Scan the records that follow, and whenever a line has the word "avatar", copy it.

Dataset records section start

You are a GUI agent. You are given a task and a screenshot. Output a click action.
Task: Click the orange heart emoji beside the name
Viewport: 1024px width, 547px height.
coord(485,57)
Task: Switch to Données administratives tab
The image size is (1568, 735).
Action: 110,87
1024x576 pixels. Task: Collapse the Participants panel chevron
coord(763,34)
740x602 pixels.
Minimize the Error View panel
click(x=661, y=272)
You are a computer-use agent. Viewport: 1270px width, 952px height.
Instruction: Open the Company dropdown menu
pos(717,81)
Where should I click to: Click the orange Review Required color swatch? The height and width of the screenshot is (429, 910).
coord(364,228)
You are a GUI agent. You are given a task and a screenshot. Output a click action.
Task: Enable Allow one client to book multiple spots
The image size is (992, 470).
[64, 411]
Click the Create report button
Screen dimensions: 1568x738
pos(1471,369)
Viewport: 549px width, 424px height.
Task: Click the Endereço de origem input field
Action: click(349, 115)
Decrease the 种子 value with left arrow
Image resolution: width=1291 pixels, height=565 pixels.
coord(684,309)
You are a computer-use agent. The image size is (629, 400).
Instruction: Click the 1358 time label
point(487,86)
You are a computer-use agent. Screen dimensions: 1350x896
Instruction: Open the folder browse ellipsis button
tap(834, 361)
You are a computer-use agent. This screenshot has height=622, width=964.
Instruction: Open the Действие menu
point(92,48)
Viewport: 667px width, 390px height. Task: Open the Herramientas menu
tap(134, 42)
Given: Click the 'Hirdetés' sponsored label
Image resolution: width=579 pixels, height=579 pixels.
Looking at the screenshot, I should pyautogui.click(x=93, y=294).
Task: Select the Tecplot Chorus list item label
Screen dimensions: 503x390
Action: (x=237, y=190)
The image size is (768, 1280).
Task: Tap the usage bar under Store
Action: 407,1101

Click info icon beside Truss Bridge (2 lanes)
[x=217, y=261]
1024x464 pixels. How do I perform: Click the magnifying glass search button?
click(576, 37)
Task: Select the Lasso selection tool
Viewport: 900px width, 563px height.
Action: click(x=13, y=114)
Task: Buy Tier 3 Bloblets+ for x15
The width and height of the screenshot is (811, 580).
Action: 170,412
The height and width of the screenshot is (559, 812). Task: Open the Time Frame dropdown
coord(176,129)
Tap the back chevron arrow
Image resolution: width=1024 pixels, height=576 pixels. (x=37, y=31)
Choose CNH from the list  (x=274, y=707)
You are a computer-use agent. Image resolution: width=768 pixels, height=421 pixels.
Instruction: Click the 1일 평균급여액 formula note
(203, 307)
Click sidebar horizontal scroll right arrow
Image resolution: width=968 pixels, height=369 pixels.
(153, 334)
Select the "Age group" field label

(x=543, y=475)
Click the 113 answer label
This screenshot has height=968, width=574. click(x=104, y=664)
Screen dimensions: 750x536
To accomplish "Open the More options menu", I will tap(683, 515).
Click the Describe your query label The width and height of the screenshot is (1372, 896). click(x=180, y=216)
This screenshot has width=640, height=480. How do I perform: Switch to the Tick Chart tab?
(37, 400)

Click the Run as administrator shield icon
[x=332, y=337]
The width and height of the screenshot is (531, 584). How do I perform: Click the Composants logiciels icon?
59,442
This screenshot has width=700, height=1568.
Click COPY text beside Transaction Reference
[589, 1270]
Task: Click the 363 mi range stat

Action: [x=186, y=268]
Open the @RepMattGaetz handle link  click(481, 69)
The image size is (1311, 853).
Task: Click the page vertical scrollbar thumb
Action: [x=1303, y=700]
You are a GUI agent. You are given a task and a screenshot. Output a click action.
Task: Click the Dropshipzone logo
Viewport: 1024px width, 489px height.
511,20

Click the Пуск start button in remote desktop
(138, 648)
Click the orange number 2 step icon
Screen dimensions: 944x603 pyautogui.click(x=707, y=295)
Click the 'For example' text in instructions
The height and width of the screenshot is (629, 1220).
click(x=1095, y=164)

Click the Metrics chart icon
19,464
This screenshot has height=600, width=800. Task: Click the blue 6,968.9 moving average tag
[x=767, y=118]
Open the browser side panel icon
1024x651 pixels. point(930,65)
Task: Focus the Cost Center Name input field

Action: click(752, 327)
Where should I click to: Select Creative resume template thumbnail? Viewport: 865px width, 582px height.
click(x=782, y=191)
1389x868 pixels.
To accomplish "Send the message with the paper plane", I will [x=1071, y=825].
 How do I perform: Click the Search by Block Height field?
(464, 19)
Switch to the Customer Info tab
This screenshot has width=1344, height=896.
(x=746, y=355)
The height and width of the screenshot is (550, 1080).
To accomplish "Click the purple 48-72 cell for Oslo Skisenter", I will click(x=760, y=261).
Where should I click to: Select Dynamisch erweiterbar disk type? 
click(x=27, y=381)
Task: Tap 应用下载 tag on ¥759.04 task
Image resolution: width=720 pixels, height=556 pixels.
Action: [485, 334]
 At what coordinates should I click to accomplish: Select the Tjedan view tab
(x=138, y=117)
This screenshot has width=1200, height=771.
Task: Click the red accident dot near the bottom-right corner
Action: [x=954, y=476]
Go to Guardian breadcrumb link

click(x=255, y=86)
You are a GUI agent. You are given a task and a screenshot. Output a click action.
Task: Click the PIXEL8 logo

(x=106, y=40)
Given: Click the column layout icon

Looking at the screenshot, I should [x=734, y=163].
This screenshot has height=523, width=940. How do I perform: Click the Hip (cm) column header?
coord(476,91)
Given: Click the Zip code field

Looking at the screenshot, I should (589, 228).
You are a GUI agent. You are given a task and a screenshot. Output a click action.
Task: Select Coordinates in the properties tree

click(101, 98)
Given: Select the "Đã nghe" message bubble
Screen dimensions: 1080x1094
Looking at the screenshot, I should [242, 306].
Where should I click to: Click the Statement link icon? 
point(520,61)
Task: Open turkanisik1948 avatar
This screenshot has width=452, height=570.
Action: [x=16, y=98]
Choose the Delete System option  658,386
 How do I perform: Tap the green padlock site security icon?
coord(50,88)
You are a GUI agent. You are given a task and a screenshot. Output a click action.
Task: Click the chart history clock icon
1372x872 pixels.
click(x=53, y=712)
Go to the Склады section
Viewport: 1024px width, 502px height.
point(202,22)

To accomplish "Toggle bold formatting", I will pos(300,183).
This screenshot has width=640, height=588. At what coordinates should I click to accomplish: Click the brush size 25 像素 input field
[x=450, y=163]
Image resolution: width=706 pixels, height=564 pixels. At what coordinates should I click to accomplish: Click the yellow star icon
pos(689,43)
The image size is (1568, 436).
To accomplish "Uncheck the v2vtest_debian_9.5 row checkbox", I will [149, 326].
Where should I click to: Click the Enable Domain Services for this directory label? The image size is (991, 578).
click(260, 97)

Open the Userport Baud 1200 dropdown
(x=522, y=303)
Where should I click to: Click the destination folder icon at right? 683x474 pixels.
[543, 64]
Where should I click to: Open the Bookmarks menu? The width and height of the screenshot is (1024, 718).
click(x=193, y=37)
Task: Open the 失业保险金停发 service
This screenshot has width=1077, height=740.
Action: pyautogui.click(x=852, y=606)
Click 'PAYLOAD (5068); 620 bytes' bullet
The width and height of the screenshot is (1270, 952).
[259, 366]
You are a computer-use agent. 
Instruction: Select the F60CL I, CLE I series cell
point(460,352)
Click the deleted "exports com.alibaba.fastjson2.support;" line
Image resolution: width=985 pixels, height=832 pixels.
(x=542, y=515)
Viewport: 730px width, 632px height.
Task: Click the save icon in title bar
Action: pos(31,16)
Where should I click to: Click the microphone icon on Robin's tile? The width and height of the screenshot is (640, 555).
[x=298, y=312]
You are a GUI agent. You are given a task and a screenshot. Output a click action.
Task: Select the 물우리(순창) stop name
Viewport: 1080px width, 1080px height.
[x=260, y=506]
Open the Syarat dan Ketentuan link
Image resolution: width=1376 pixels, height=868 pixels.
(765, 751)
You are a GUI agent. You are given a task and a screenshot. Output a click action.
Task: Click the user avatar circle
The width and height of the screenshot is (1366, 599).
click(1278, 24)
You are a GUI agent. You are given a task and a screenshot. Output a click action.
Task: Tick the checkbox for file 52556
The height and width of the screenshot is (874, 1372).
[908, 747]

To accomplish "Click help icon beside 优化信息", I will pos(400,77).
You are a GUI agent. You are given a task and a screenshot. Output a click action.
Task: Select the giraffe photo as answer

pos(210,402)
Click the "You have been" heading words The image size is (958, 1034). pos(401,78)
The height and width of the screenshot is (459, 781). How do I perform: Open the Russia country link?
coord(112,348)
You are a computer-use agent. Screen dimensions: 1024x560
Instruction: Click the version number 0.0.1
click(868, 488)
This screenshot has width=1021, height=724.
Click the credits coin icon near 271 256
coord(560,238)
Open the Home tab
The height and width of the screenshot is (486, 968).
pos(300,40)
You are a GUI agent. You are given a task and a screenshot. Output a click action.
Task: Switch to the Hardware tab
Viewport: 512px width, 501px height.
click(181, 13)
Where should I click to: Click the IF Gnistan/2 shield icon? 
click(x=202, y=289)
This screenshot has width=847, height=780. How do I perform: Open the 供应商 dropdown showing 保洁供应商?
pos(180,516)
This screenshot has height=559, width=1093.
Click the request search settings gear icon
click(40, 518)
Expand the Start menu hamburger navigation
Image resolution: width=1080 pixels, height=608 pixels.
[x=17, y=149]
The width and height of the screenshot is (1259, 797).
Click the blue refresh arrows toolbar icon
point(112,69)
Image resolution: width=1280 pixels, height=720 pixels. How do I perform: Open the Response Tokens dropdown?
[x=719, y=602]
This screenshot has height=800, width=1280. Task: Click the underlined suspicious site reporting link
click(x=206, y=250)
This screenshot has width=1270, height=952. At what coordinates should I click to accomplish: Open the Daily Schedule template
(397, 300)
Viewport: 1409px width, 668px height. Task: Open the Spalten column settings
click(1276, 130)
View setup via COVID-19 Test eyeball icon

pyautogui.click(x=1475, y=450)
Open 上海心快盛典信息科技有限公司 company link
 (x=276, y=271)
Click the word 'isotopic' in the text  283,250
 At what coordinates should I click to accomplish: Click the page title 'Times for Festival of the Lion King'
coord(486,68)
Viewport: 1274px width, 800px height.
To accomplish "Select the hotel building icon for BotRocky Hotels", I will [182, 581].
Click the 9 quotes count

Dataset records section end

__Answer to this exercise__:
Task: Open turkanisik1948 avatar
Task: Click the user avatar circle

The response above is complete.